Behind the scenes: Off Life magazine
Off Life is a magazine on a mission. Its aim is to introduce more readers to the indie comics community, and so it publishes illustrations and stories by big name artists alongside the work of up-and-coming talent, and gives the whole thing away for free both in print and online.
As issue 12 hits the streets of Bristol, Bath, Cardiff and London, I caught up with co-founder Daniel Humphry to ask why he started the street press institution, and to find out whether he’d ever add a cover price.
Why did you choose to publish Off Life as a free sheet?
We had the initial idea back in 2012 when I’d just moved back from Melbourne and my friend Steve (the art director) had got back from travelling across South East Asia and America. We both wanted to start a project, and street press – free magazines you’d find in bars – felt like a sneaky back door into publishing our own magazine. Back then, the only street press magazines we could find were ‘what’s on’ or music listings, which are great, but not the most inventive genre. Where we’d been, you’d find sport magazines, philosophy mags, art mags, all free in bars and galleries. And we wanted to bring a bit of that back to the UK – it was just a question of finding the right content.

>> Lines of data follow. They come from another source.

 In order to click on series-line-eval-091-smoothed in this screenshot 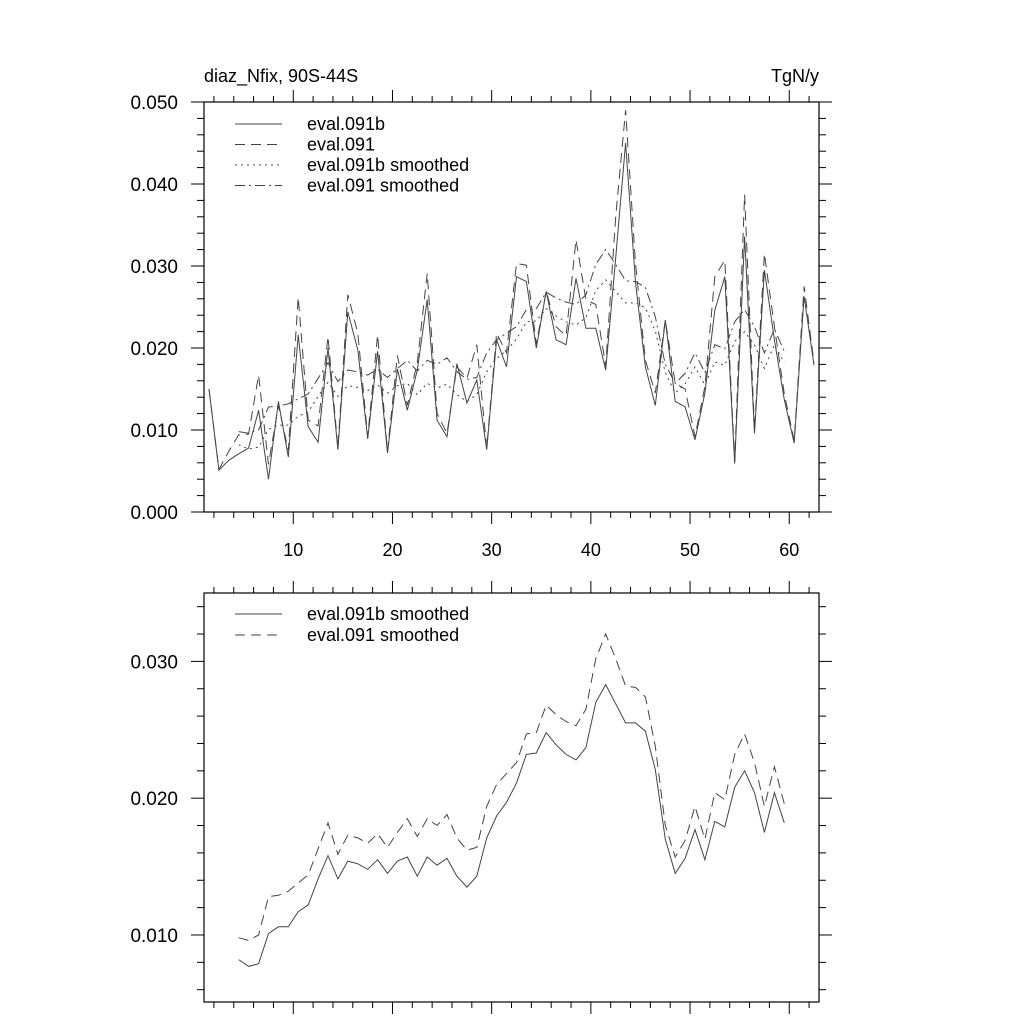, I will do `click(512, 341)`.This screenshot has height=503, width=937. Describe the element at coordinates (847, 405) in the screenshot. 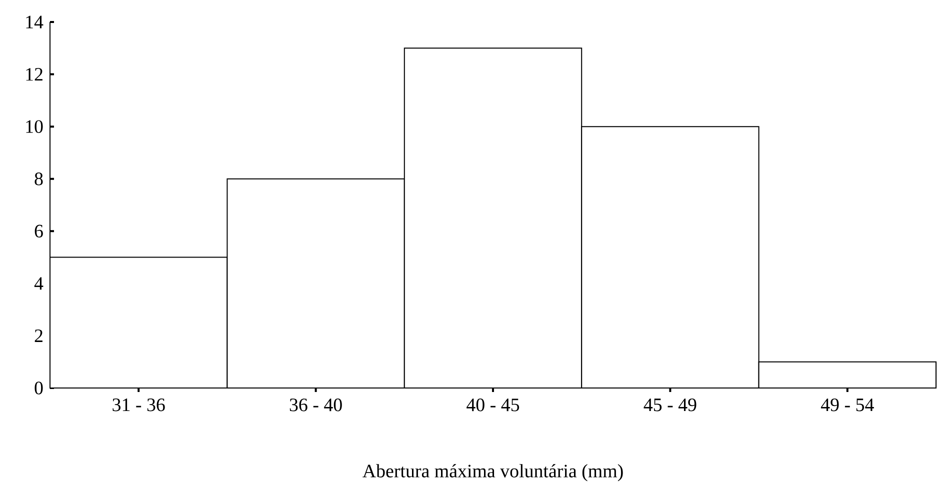

I see `x-tick-label: 49 - 54` at that location.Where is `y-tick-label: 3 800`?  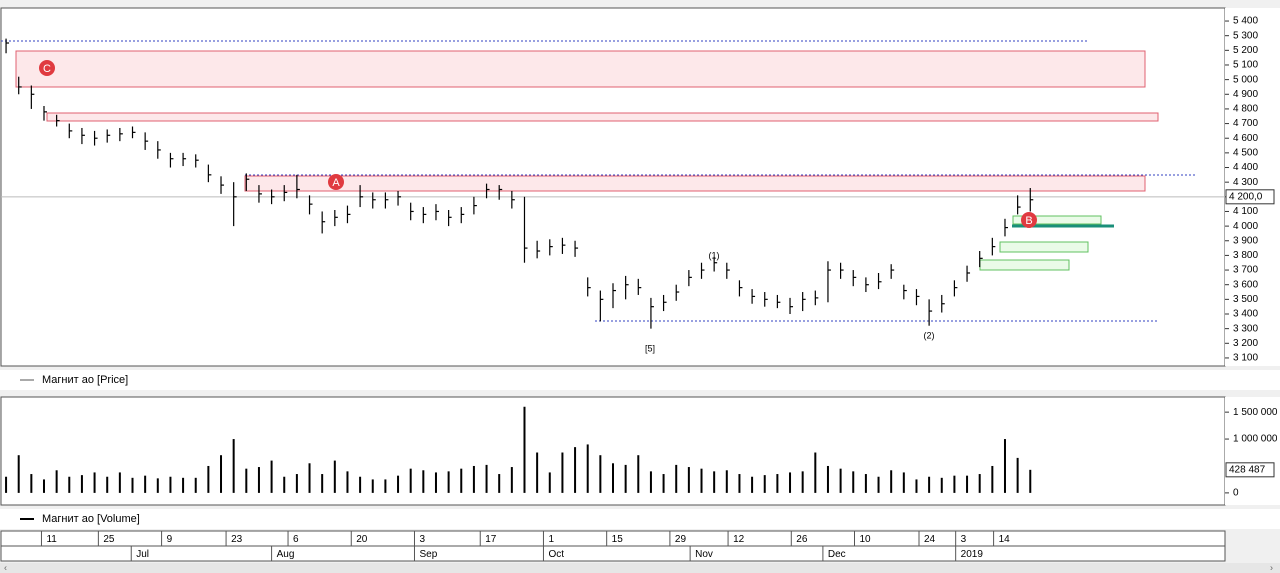
y-tick-label: 3 800 is located at coordinates (1246, 256).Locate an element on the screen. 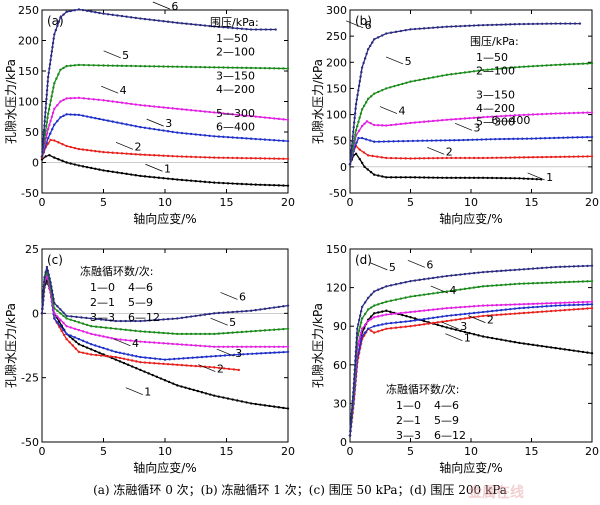 The height and width of the screenshot is (505, 600). curve-label: 3 is located at coordinates (238, 354).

So we’d sit in bars to see what people did with these magazines – they’d pick them up, look at a page for 20 seconds, flick through front to back and then their friend would turn up and they’d go to the bar. We thought comics would be a perfect medium for this model, because the way people read them doesn’t need a huge attention span. And I think the world of free sheets has definitely boomed – there’s much more variety these days, and good quality too.
Does Off Life still hold the same aim as it did when it started out?
Yes! We began with the idea of rejuvenating street press, and we also wanted to bring independent comics to a bigger audience, something I thought was undervalued then and probably still is a bit under-served. Comics and artists don’t have the platform they need or deserve. That was our aim then and it still is now.
People keep asking us when we’re going to turn into a paid-for magazine but I think we’d be betraying our goals.
So you can’t ever see a day when you put a cover price on Off Life magazine?
No. I think it would betray the whole reason we started. We’re there to serve the artists and give them space, and if we start making cover price money off the back of them, then that makes things a bit awkward. The magazine feels like a two-way space; they give us the artwork, and we create a platform for them.
If we did add a cover price, we wouldn’t be serving a wider audience. I like the idea of someone who’s never read an indie comic picking it up in a bar and taking it away with them. I’d wonder if that would happen if we were asking them to pay £3 or £4.
Have you found it easier to get big name contributors as Off Life has grown?
We were lucky from the start, but as it’s got bigger and we’ve been featured in more places, we’ve been able to get some decent-name European and American talent. It all goes back to comic artists having fewer platforms on the indie front to get people’s attention. Outside of comic shops, there aren’t that many places for them to show off their work.
Off Life is submissions-based – we get between 100-200 per issue, from people making their first comics to bigger names sending their work in. It’s always a bit daunting, not knowing exactly what’s coming to us four weeks before we go to print. But that’s what makes putting the magazine together so exciting.
We’ve always wanted the magazine to be a reflection of what’s happening in the indie comic scene at that moment, so printing a month after the submission deadline does feel like we’ve made it a true reflection of that moment.
This is the last issue of Off Life for 2015. We’re beginning to put together the Yellow project we’ve been working on, in which 52 artists have been illustrating 52 weeks of news since last November. It’s a weekly digital piece that’s going to be collected into a beautiful book come late November. So we’ve moved into illustration as much as comics, and books as much as magazines.
With Off Life, we want to help a scene or a medium, but with Yellow, we wanted to see what artists can bring to traditional news coverage – so there is a much bigger aim to it. But whatever happens with Yellow, there will always be Off Life. It’ll be back at the end of January 2016!